My intent is to faithfully update this blog at least weekly. There’s a lot Up There, each night, and especially so this time of year (see below!). I’ll do my best to keep up with all of the “attractions” on display each evening.
Okay! Let’s get to it.
It’s late August, and we’re right smack in the middle of the Dog Days of Summer: heat, humidity (if, like me, you’re situated in the Deep South!), bugs, torrential afternoon thunderstorms, more heat, muggy conditions, etc…yet arguable the finest celestial show visible from Earth is in prime position, an hour after sunset, facing the southern horizon. The constellations of Scorpio and Sagittarius are well placed, prominently on display to our South. These two constellations play host to the very center of our Milky Way galaxy, as it weaves its way almost exactly between the the archer and the scorpion.
And these two Summer Denizens happen to host a LOT. We’re talking sensory overload! Where to begin?
Perhaps a great attraction for openers is the Lagoon Nebula (its Messier Object designator is M8). It couldn’t be easier to locate, as it’s the only object visible to the unaided eye…if you can see the “teapot” asterism of Sagittarius, the bright nebula seems to be a, well, nebulous patch, almost like the “steam” emanating from the “spout”. Even a modest telescope reveals this object to be much, much more. Second only to the Orion Nebula, the Lagoon Nebula warrants some serious scrutiny…upon first glance, it seems to be comprised of two major components: the hazy nebulosity itself, complemented by a nice, contrasting open cluster of razor-sharp stars opposite the “cloud”. If you have the luxury of a wide, two-degree field of view, your telescopic vista will also encompass the neighboring Trifid Nebula (M20), heading a beautiful arc of a half-dozen stars.

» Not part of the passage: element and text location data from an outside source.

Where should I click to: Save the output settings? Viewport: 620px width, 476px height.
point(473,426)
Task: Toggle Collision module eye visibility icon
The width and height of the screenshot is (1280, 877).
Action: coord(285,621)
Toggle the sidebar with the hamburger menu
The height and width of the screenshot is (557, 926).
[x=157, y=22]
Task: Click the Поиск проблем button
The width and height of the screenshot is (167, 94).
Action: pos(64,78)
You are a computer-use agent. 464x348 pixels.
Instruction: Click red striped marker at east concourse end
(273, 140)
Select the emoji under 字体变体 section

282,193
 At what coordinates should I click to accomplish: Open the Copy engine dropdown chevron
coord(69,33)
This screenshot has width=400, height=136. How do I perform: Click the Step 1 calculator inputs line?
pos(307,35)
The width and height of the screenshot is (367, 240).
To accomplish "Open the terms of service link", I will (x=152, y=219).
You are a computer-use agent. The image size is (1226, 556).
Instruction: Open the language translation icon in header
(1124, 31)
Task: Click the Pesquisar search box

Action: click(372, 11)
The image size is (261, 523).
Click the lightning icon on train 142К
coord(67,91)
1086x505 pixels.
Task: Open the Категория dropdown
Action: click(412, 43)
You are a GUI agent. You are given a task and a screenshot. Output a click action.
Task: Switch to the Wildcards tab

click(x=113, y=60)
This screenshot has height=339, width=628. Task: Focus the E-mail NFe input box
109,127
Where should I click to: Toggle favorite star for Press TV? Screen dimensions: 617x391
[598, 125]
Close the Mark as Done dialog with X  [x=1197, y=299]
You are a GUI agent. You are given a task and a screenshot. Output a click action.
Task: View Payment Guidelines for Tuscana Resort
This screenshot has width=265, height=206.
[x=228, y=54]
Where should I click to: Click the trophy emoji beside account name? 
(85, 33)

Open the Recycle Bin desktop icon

Let’s focus on the Lagoon for the moment. Upon switching to a higher magnification eyepiece, more detail begins to bloom…you can actually see a couple of stars seemingly imbedded in the nebulosity. This is an actual “stellar nursery”, where new stars are being formed: unfathomably distant, and indescribably enormous! That “cloud” you’re taking in spans roughly forty light years across (the amount of time it would take, traveling at approximately 186,000 miles per second, from one side of the nebula to the other…just a cosmic “nature hike”, really).
Venturing beyond the Lagoon, we’ll move up a few degrees, to a gorgeous open cluster, M22, just to the left and slightly above the “steam”. M22 doesn’t have a proper nickname, but it should: it’s an unspeakably beautiful ball of tightly packed stars. In reality these guys are typically a light-year apart from one another. Try to imagine what an extraterrestrial night sky would look like, from a planet orbiting one of those distant suns. Think of the brightest two, maybe three, stars you’ve ever seen in a night sky, then imagine a hundred of them out at the same time. It wouldn’t be dark. Just a constant twilight.
Now shift your scope a few degrees left of that cosmic jewel, and you’ll likely stumble into the field of M24…and “field” is an appropriate descriptor, because this attraction is a literal field of stars resembling a black velvet carpet sprinkled with diamonds. Just overwhelming!
Continue in the same direction, and the next one up is M17, a.k.a. the Swan Nebula (or also colloquially known as the “check mark” nebula, as that is what it resembles through a back yard amateur telescope).
Are we in Sensory Overload yet?
I never cease to be, return visit after visit. My chief frustration stems from the fact that there are SO many attractions in this rich region that I want to linger on each one…yet I feel compelled to constantly jump from one to the next!